Da redação do Conectado ao Poder
A tarifaço, em vigor a partir de agosto, pode prejudicar mais os EUA, dado que o DF importa mais do que exporta.

A nova taxação de 50% sobre produtos brasileiros, decretada pelo ex-presidente dos Estados Unidos, Donald Trump, entrará em vigor no dia 6 de agosto e promete trazer significativas repercussões econômicas para o Distrito Federal. Segundo a Federação das Indústrias do Distrito Federal (FIBRA), a medida afetará muito mais a economia norte-americana do que a local, já que o DF tem uma balança comercial desfavorável, importando muito mais do que exporta.
Dados recentes da Confederação Nacional da Indústria (CNI) revelam que os Estados Unidos ocupam a sexta posição entre os principais destinos das exportações do DF. Em 2024, o valor das exportações do DF para os EUA alcançou US$ 7,8 milhões, um aumento de 21% em relação ao ano anterior.
A lista de produtos exportados inclui gorduras e óleos vegetais, preparações de cereais, roupas e outros itens. Apesar do crescimento nas exportações, o presidente da FIBRA, Jamal Jorge Bittar, aponta que a quantidade de exportações é irrisória comparada aos mais de US$ 300 milhões que o DF importa dos EUA. “O maior prejuízo é para o mercado americano. Nós exportamos US$ 8 milhões e importamos mais de US$ 300 milhões”, explicou Bittar.
O governador do DF, Ibaneis Rocha, se mostrou cauteloso, afirmando que a região não deve enfrentar um grande impacto, visto que a pauta de exportação para os EUA é pequena e a economia do DF é predominantemente consumidora. No entanto, especialistas em economia alertam que, com o aumento nos preços dos produtos americanos, pode haver um impacto significativo na quantidade de produtos adquiridos localmente.
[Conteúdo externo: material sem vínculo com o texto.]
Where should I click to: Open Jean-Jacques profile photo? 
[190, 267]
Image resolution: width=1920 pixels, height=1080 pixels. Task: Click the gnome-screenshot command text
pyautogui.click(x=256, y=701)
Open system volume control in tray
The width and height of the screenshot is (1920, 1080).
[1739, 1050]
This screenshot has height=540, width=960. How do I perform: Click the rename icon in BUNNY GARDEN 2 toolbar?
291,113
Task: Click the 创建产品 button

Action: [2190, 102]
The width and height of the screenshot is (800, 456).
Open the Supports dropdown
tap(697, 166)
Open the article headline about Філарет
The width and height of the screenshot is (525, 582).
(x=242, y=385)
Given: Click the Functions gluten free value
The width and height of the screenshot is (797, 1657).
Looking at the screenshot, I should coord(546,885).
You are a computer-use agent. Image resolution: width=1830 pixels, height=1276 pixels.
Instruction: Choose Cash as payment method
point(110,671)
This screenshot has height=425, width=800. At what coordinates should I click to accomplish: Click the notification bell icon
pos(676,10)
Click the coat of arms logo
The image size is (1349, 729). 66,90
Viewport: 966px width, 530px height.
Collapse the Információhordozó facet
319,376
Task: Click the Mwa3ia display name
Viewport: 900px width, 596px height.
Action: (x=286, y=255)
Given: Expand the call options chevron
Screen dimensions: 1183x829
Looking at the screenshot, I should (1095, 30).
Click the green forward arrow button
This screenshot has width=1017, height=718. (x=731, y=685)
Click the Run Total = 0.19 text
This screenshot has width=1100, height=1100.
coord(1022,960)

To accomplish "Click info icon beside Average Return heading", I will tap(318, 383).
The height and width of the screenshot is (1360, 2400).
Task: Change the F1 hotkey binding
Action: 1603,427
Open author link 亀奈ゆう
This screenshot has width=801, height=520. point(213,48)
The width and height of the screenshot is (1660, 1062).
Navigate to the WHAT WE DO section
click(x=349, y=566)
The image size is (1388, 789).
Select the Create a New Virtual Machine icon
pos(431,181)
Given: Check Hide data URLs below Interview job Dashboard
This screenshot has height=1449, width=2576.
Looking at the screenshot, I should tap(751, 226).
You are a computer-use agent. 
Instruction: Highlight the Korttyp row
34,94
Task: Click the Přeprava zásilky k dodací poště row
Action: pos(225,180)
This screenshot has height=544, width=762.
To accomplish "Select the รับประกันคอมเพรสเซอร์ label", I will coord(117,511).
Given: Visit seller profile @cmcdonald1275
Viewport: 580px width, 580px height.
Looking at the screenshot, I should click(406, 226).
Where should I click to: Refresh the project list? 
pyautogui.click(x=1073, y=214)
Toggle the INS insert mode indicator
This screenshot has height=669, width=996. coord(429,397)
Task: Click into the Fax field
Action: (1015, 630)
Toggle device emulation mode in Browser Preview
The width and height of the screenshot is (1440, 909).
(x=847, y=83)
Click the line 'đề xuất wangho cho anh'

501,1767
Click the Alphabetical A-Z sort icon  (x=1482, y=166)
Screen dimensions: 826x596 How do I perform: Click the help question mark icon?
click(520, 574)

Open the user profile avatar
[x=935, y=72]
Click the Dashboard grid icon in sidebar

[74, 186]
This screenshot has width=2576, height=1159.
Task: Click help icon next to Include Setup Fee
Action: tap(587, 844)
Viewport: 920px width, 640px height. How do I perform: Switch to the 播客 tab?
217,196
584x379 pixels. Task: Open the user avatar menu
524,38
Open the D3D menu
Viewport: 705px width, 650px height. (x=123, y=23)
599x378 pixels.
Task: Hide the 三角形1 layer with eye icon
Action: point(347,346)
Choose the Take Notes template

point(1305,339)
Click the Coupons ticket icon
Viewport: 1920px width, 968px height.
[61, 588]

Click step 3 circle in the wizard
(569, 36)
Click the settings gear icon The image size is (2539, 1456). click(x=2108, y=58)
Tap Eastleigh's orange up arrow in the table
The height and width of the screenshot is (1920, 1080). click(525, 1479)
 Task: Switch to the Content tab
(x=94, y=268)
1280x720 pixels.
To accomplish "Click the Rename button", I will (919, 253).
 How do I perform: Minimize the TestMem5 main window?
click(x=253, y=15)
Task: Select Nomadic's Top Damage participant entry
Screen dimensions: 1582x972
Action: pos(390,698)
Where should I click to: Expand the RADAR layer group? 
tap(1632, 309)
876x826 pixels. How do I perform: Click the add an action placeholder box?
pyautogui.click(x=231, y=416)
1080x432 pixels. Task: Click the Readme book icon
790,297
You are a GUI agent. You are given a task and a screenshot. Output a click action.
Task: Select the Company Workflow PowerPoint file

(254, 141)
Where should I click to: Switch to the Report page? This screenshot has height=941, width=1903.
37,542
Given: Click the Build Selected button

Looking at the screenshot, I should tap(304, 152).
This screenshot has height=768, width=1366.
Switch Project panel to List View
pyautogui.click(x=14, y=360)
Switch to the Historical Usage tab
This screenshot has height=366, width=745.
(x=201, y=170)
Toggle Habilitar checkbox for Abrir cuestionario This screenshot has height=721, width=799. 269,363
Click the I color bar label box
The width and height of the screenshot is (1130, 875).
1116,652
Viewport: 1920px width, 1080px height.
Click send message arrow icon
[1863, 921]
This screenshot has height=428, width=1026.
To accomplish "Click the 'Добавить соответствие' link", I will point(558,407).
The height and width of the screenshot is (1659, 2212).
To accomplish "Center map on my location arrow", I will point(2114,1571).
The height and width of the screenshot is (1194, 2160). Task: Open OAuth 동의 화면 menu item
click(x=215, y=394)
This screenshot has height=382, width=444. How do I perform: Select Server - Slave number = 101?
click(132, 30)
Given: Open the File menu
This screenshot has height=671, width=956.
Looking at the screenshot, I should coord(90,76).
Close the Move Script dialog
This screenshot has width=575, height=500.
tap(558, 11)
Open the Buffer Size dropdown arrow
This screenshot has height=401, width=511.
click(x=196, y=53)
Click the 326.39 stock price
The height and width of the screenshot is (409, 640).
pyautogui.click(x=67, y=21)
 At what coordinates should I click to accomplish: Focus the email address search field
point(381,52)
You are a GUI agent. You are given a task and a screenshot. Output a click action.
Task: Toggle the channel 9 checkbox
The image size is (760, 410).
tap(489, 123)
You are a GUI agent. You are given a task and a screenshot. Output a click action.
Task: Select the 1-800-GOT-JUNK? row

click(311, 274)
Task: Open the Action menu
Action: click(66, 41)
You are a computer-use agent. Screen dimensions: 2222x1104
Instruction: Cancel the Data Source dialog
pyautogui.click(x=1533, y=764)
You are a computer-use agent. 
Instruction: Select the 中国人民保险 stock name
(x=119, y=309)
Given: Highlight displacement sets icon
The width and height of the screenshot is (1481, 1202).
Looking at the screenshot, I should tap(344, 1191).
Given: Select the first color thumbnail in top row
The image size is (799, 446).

O empresário Rômulo Lopes, que atua na produção e exportação de pamonha e açaí, exemplifica as dificuldades potenciais. “Com essa nova taxação, a exportação para os EUA ficará praticamente inviável. Já estamos vendo sinais de que se a taxa de 50% for mantida, será muito difícil continuar trabalhando com produtos brasileiros”, comentou Lopes.
Além das preocupações dos empresários, o especialista em economia, Cesar Bergo, também acredita que o tarifaço resultará em pressões sobre a indústria dos EUA. “O aumento dos custos afetará tanto as indústrias americanas quanto os consumidores, especialmente em setores onde não há produção interna, como café e suco de laranja”, destacou Bergo.